In Mexico trekken drugsbendes een spoor van geweld door het land. President Felipe Calderon is vastbesloten om de oorlog met de trafikanten te winnen en zet het leger in. Wordt Mexico een nieuw Colombia?

Uiteindelijk went ook de meest verschrikkelijke horror. Net voor Kerstmis doken in een winkelcentrum in Chilpancingo plastic zakken op met daarin de afgehakte hoofden van acht soldaten. Chilpancingo is de hoofdstad van de zuidelijke deelstaat Guerrero. Vorige maand zaten drie hoofden in een koelbox, in de buurt van de grensstad Ciudad Juarez. In Tijuana arresteerde de politie Santiago Meza, bijgenaamd El Pozolero, de soepmaker. Hij bekende dat hij de voorbije negen jaar op bevel van een lokale drugsbaron zeker driehonderd lichamen had opgelost in een zuurmengsel. Meza gaf blijk van een eigen gevoel van eer. Hij beriep er zich na zijn arrestatie op dat hij altijd had geweigerd om de lichamen van vrouwen en kinderen te laten verdwijnen.

De conclusie van president Felipe Calderon kwam niet als een verrassing. ‘We hebben geen vat meer op de georganiseerde misdaad’, stelde hij vast toen hij in december 2006 de eed aflegde. Hij zette meteen 45.000 soldaten in tegen de drugsbendes. Er kwamen sindsdien 10.000 mensen om het leven in geweld dat met de drugshandel te maken heeft, van wie 6268 het voorbije jaar. Het leger en de politie vochten hele veldslagen uit tegen gangsters gewapend met granaten, machinegeweren en raketwerpers. Maar hun meest efficiënte wapen is wellicht corruptie. In november werd Noe Ramirez gearresteerd. De magistraat stond aan het hoofd van de eenheid die zich voor het federale gerecht met georganiseerde misdaad bezighoudt. Hij wordt ervan beschuldigd dat hij van een drugsbende 450.000 dollar per maand toegestopt kreeg in ruil voor informatie.

De Mexicaanse regering gelooft dat de toenemende arrestaties en het toenemende geweld erop wijzen dat ze aan de winnende hand is. Daar is niet iedereen het mee eens. Een rapport van de Amerikaanse legerleiding besloot vorige maand dat twee landen hard op weg zijn om ‘falende staten’ te worden, staten waarvan de normale overheidsstructuren niet meer werken: Pakistan en Mexico.

## Op te lossen:
Schrijf uit de tekst over het drugsgeweld in Mexico het stuk van "In Mexico trekken" tot en met "een nieuw Colombia?" letterlijk over.

## Vastgelegde gegevens:
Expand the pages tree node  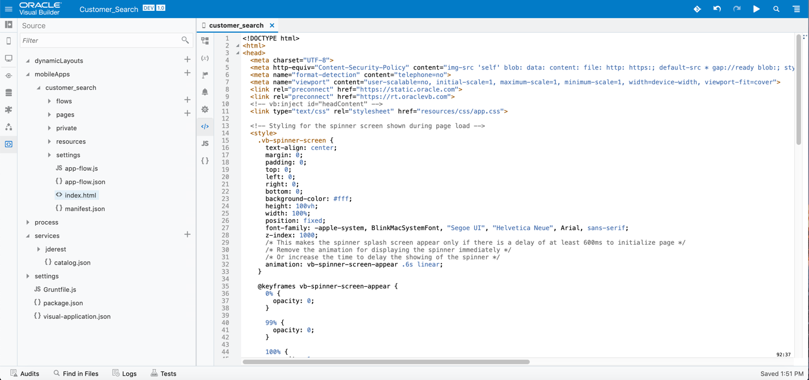(x=49, y=114)
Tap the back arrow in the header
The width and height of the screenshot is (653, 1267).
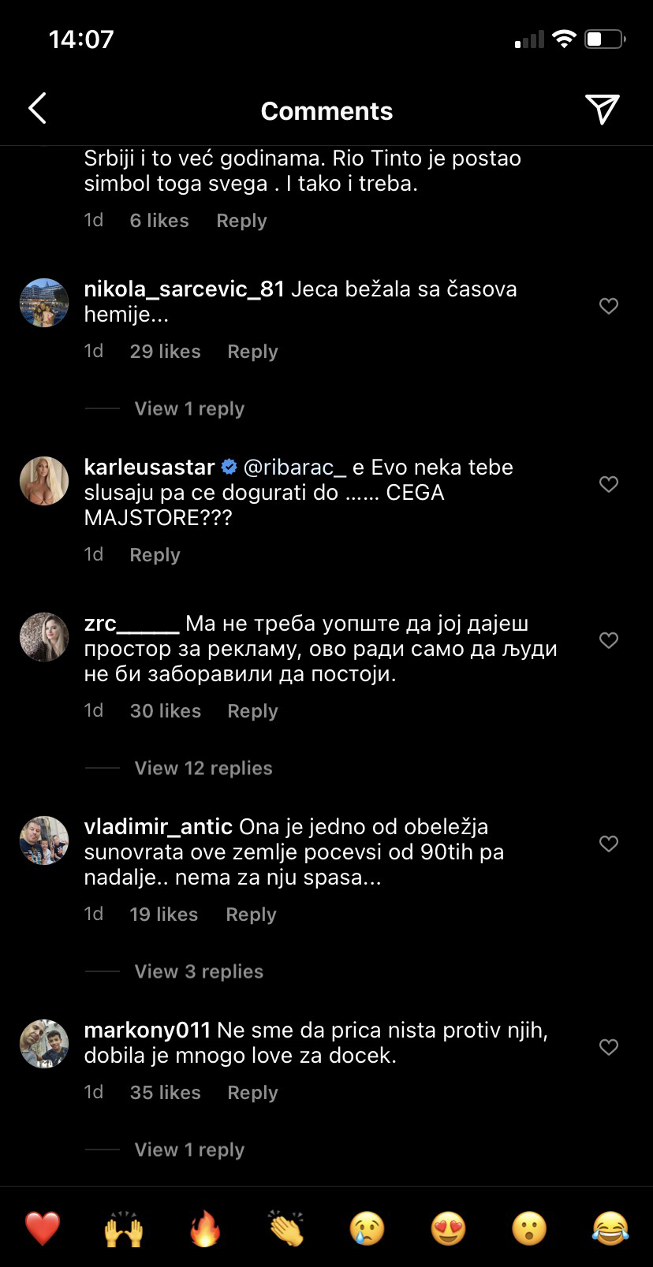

## Het antwoord:
In Mexico trekken drugsbendes een spoor van geweld door het land. President Felipe Calderon is vastbesloten om de oorlog met de trafikanten te winnen en zet het leger in. Wordt Mexico een nieuw Colombia?